> **What you are asked to do**
Output the lines from the one containing "Click the trash icon next to CREATE RIG" through the last line of the material below, exactly; please do not include pictures.

☆ ☆ ☆ ☆ ☆ ☆ ☆

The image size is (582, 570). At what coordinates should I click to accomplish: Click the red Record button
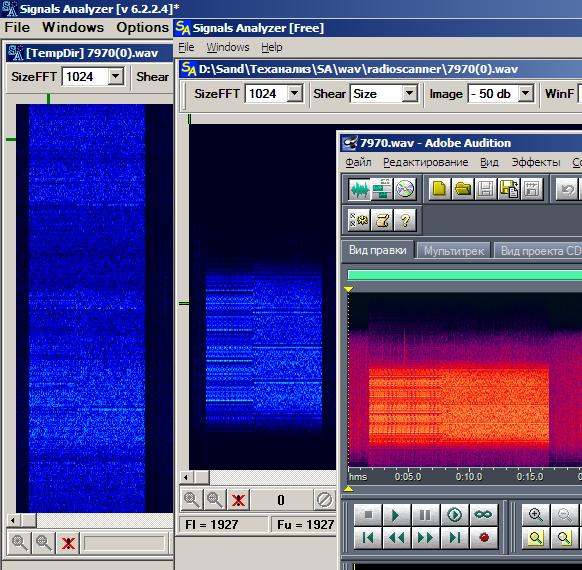[484, 537]
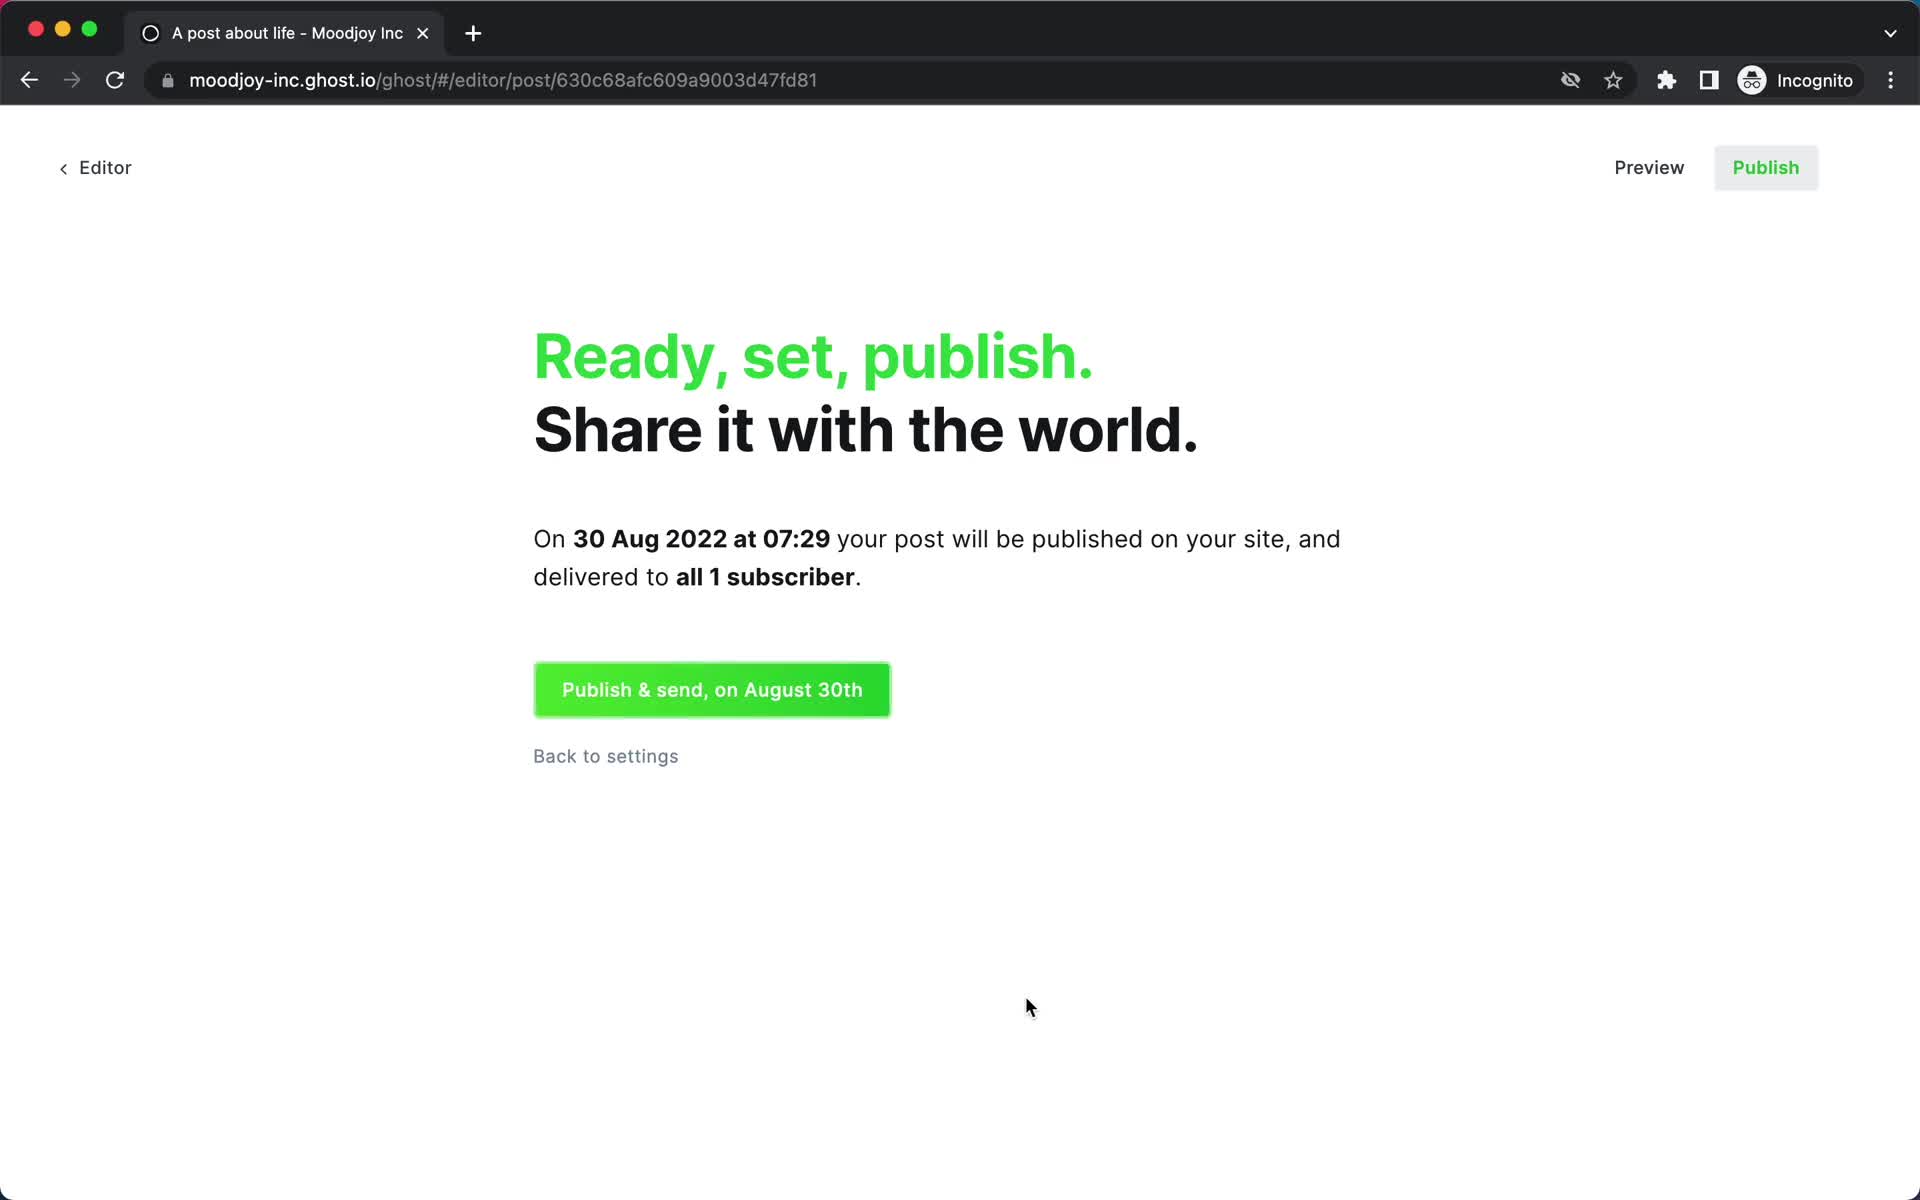The height and width of the screenshot is (1200, 1920).
Task: Select the Incognito profile icon
Action: (1751, 80)

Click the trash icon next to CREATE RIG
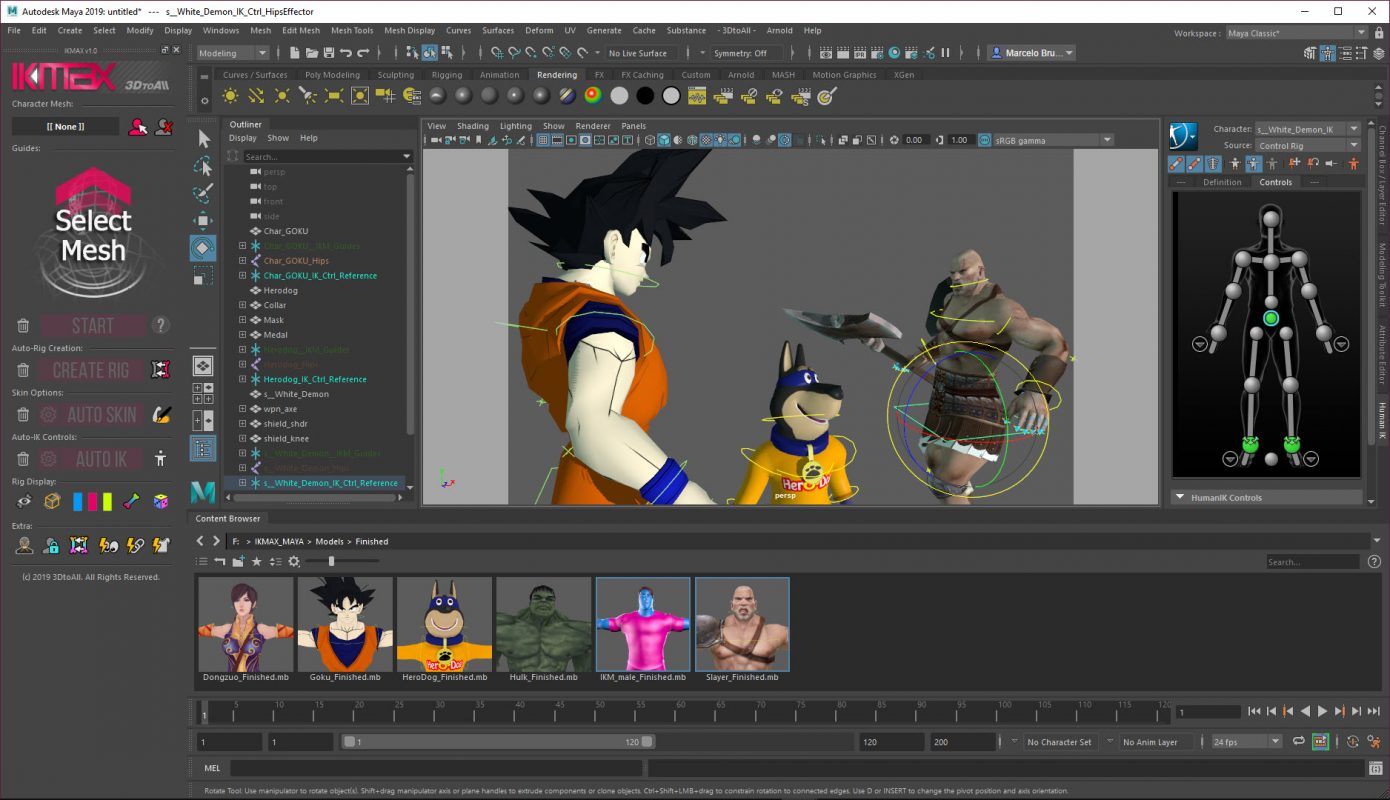23,371
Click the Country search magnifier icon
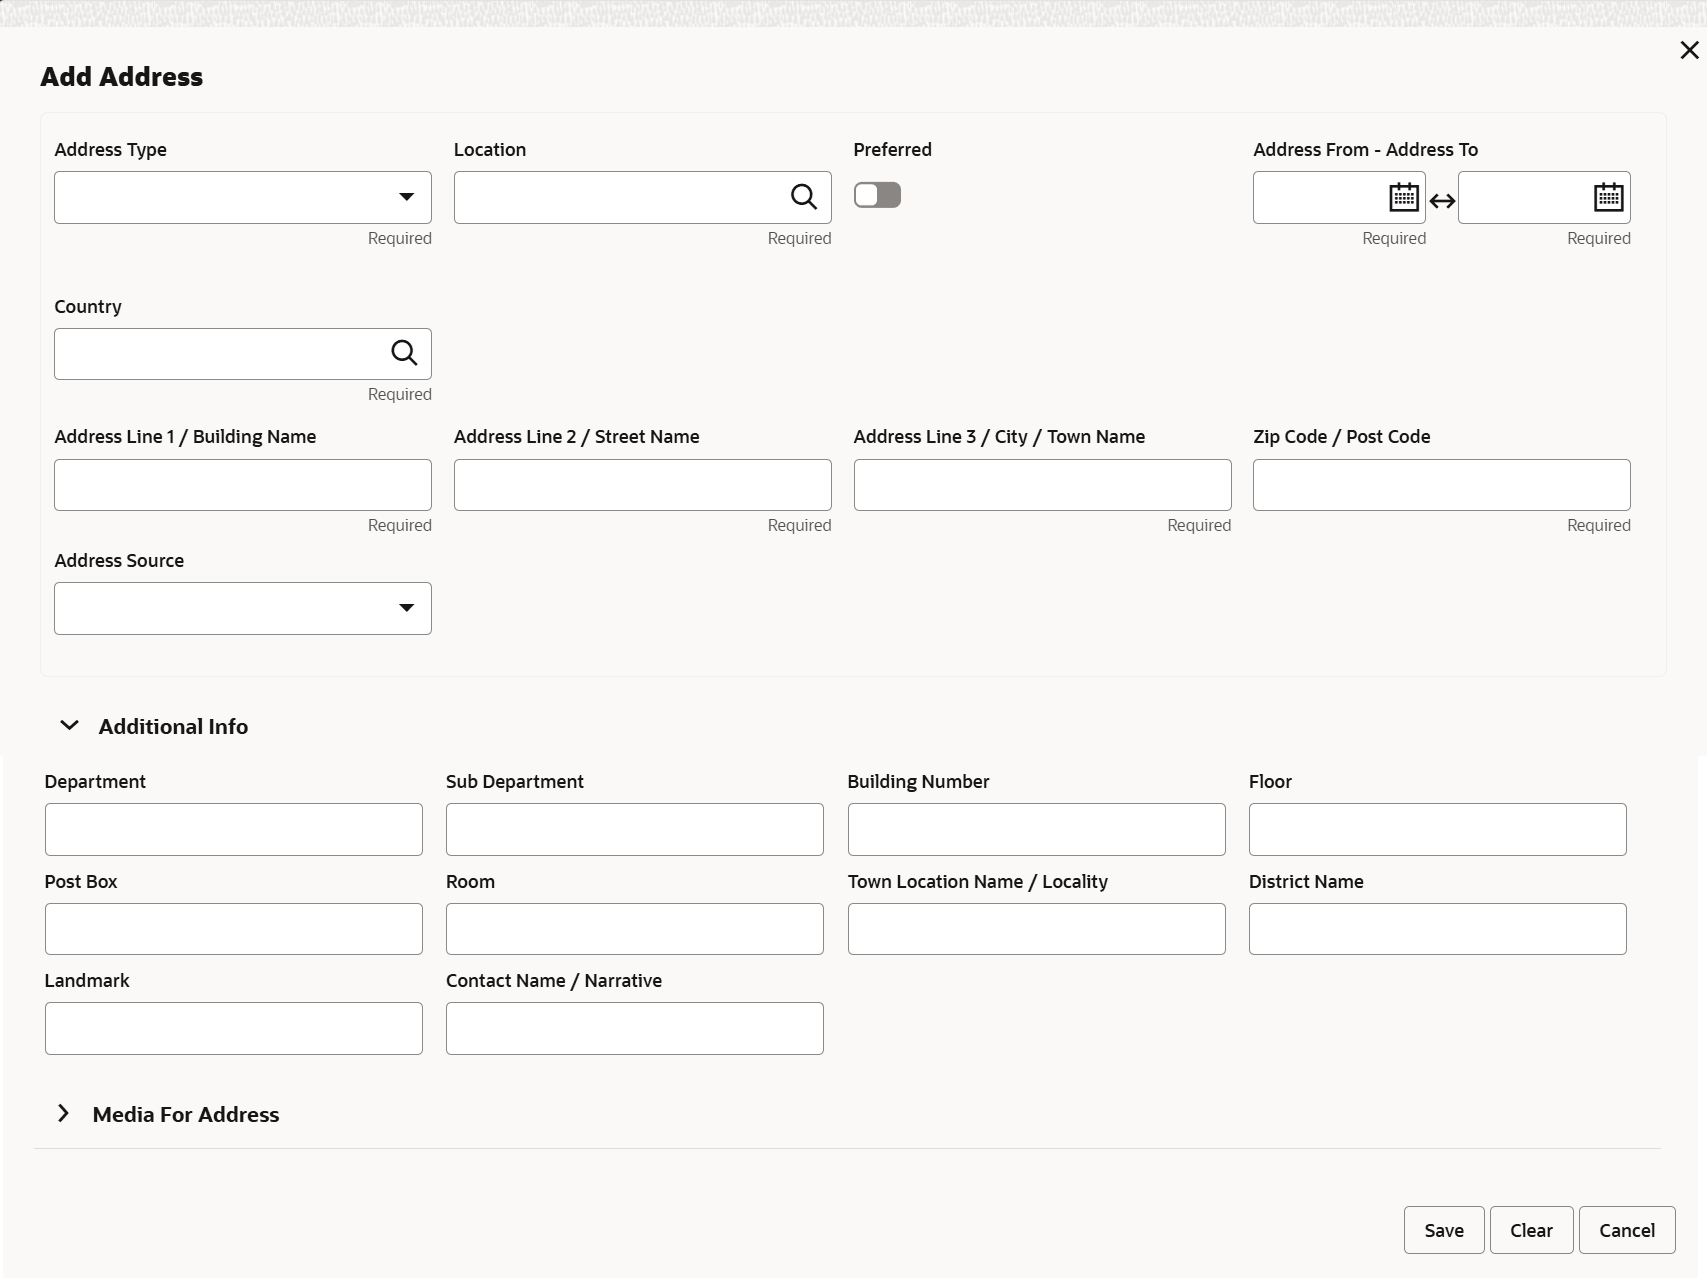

☆ ☆ ☆ ☆ ☆ ☆ ☆

> **Exercise result**
Click the trash icon next to CREATE RIG
23,371
Click the Country search magnifier icon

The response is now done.